Movie Review: Scott Pilgrim vs. The World (2010)

I walked out of Scott Pilgrim thinking, “I wonder what someone just wandering in cold with no knowledge of the graphic novels would make of this movie?” From a box office standpoint, I was wondering who exactly was going to go see this and as of week 2….pretty much nobody. Director Edgar Wright’s first two movies, Shaun of the Dead and Hot Fuzz, were not box office hits either and developed a strong following on DVD, but I doubt they cost a fraction of what Scott Pilgrim did. To recap, Scott Pilgrim is the story of a bass playing slacker who falls in love with a girl he meets at a party, but must defeat in battle her seven evil exes before they can be together.
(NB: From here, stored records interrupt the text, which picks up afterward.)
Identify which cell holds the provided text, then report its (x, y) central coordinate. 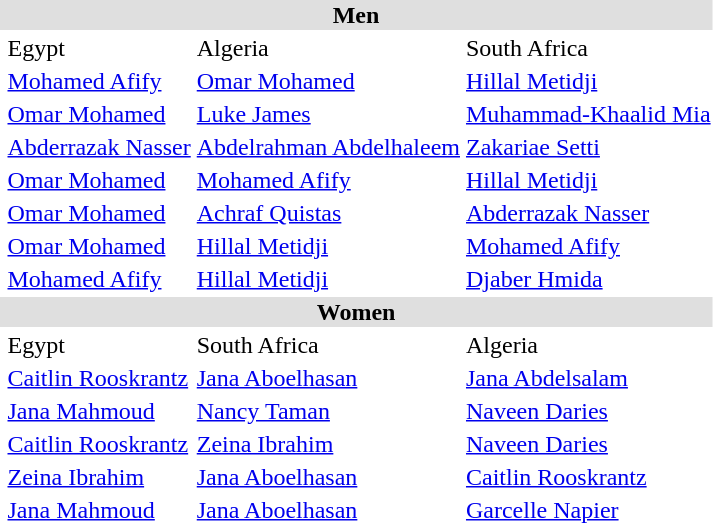
Luke James (328, 114)
Djaber Hmida (588, 279)
Women (356, 312)
Nancy Taman (328, 411)
Achraf Quistas (328, 213)
Zakariae Setti (588, 147)
Jana Mahmoud (99, 411)
Muhammad-Khaalid Mia (588, 114)
Men (356, 15)
Abdelrahman Abdelhaleem (328, 147)
Jana Abdelsalam (588, 378)
Output the [X, Y] coordinate of the center of the cell containing the given text.  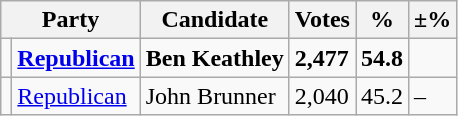
Party [71, 20]
% [382, 20]
John Brunner [214, 96]
Votes [322, 20]
2,477 [322, 58]
45.2 [382, 96]
±% [433, 20]
– [433, 96]
Candidate [214, 20]
54.8 [382, 58]
2,040 [322, 96]
Ben Keathley [214, 58]
Detect which cell encompasses the target text, then output its (X, Y) center coordinate. 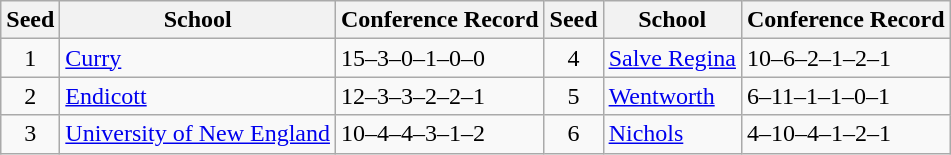
Wentworth (672, 96)
3 (30, 134)
1 (30, 58)
University of New England (198, 134)
12–3–3–2–2–1 (440, 96)
Nichols (672, 134)
4–10–4–1–2–1 (846, 134)
Salve Regina (672, 58)
Endicott (198, 96)
2 (30, 96)
6 (574, 134)
10–6–2–1–2–1 (846, 58)
15–3–0–1–0–0 (440, 58)
5 (574, 96)
4 (574, 58)
10–4–4–3–1–2 (440, 134)
Curry (198, 58)
6–11–1–1–0–1 (846, 96)
Identify which cell holds the provided text, then report its (x, y) central coordinate. 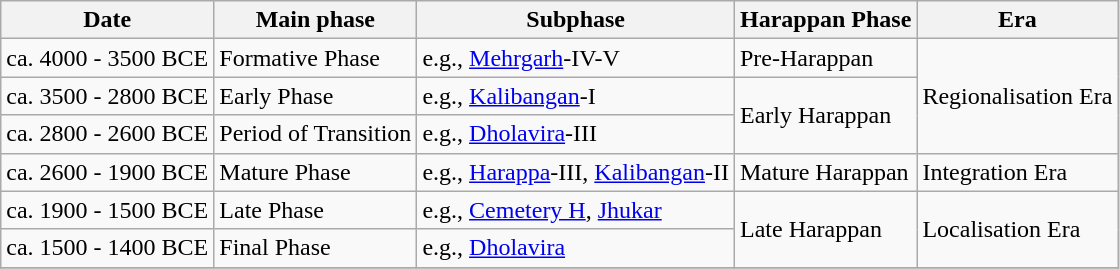
e.g., Dholavira (576, 248)
Harappan Phase (825, 20)
Mature Harappan (825, 172)
ca. 4000 - 3500 BCE (108, 58)
Regionalisation Era (1018, 96)
e.g., Kalibangan-I (576, 96)
Pre-Harappan (825, 58)
Localisation Era (1018, 229)
e.g., Mehrgarh-IV-V (576, 58)
e.g., Harappa-III, Kalibangan-II (576, 172)
Main phase (316, 20)
Integration Era (1018, 172)
Date (108, 20)
e.g., Cemetery H, Jhukar (576, 210)
Era (1018, 20)
Late Harappan (825, 229)
ca. 2800 - 2600 BCE (108, 134)
ca. 2600 - 1900 BCE (108, 172)
Late Phase (316, 210)
Subphase (576, 20)
ca. 3500 - 2800 BCE (108, 96)
Period of Transition (316, 134)
Formative Phase (316, 58)
ca. 1900 - 1500 BCE (108, 210)
Mature Phase (316, 172)
Early Phase (316, 96)
e.g., Dholavira-III (576, 134)
ca. 1500 - 1400 BCE (108, 248)
Final Phase (316, 248)
Early Harappan (825, 115)
Identify which cell holds the provided text, then report its (X, Y) central coordinate. 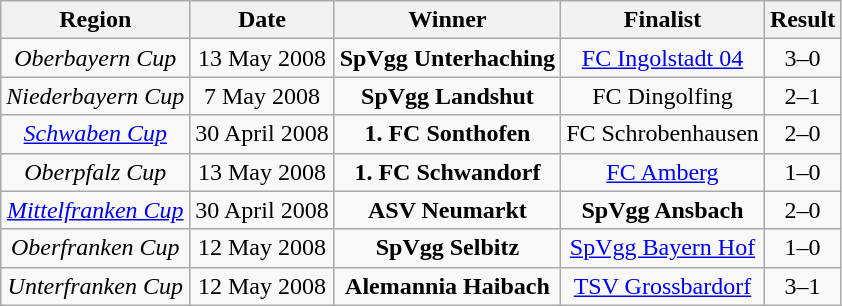
Oberfranken Cup (96, 248)
Unterfranken Cup (96, 286)
Oberbayern Cup (96, 58)
FC Dingolfing (663, 96)
SpVgg Ansbach (663, 210)
SpVgg Landshut (447, 96)
1. FC Schwandorf (447, 172)
FC Schrobenhausen (663, 134)
Mittelfranken Cup (96, 210)
2–1 (802, 96)
Niederbayern Cup (96, 96)
SpVgg Unterhaching (447, 58)
Schwaben Cup (96, 134)
Result (802, 20)
3–0 (802, 58)
3–1 (802, 286)
Finalist (663, 20)
FC Amberg (663, 172)
Date (262, 20)
Winner (447, 20)
7 May 2008 (262, 96)
ASV Neumarkt (447, 210)
Alemannia Haibach (447, 286)
1. FC Sonthofen (447, 134)
SpVgg Bayern Hof (663, 248)
FC Ingolstadt 04 (663, 58)
Region (96, 20)
SpVgg Selbitz (447, 248)
TSV Grossbardorf (663, 286)
Oberpfalz Cup (96, 172)
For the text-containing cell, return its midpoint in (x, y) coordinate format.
That’s really about a succinctly as you can sum up a story that combines music, manga, comics, rapid-fire witticisms, and aracde-style video game boss fights in a way that made the six Scott Pilgrim graphic novels unlike anything on the stands. The movie captures that sprit perfectly. I have some issues with it, but if you liked the graphic novels, you’ll love the movie.

Scott Pilgrim is it’s own movie, it is telling its story the way it wants to, and if you don’t have the geek cred to follow along, you will probably get lost in the dust. My pockets sag with geek cred, but I got a little exhausted by the movie. Not in a wholly bad way, but if you’ve seen Shaun of the Dead or Hot Fuzz, you’ll know that Edgar Wright-he shoots a frenetic movie. Cuts every three or four seconds, scene changes slam back and forth, quick lines, quick transitions, and when this meets source material that was frenetic to begin with…you could develop ADD from watching the film. That might be a criticism or not…I’m not sure. My mind is still pinballing around act 3.

What’s good? It’s funny. Scott Pilgrim brings the funny. The battles with the evil exes are just fantastic. They got amazing actors to commit to come in to do a few days of shooting for the fights and among the evil exes you will see Chris Evans (Capt. America) and Brandon Routh (Superman) and a brief cameo by Tom Jane (Punisher). Scott runs a superhero gauntlet here. Chris Evans in particular was hysterical and his boss fight was my favorite. Evans was so good I would say he stole the movie, but Kieran Culkin beat him to it playing Scott’s roommate Wallace. Everytime he was on sceen he just dropped gold. Wallace’s involvement in the story fades as it goes onwards and you miss him.

What’s not so good? I found the main two characters unsympathetic in the graphic novels and that translates over to the movie. Maybe that’s just me, but I don’t particularly like Scott or Ramona so I don’t care what happens to them. I think Michael Cera is great, and I have loved him since Arrested Development, but this time he was miscast. I spent the whole movie just being taken out of it by thinking, “Hey, that’s Michael Cera!” instead of buying him as the character.

If I sound torn, it’s because I am. Technically, it’s outstanding. It’s well-made, well-directed, the cast is fantastic, and it’s completely in tune with its source material. On the other hand, I never felt invested with the main characters and-again-FRENETIC. It certainly deserves attention and to do better at the box office than some of the movies that are beating it, so give it a try and tell me what you think.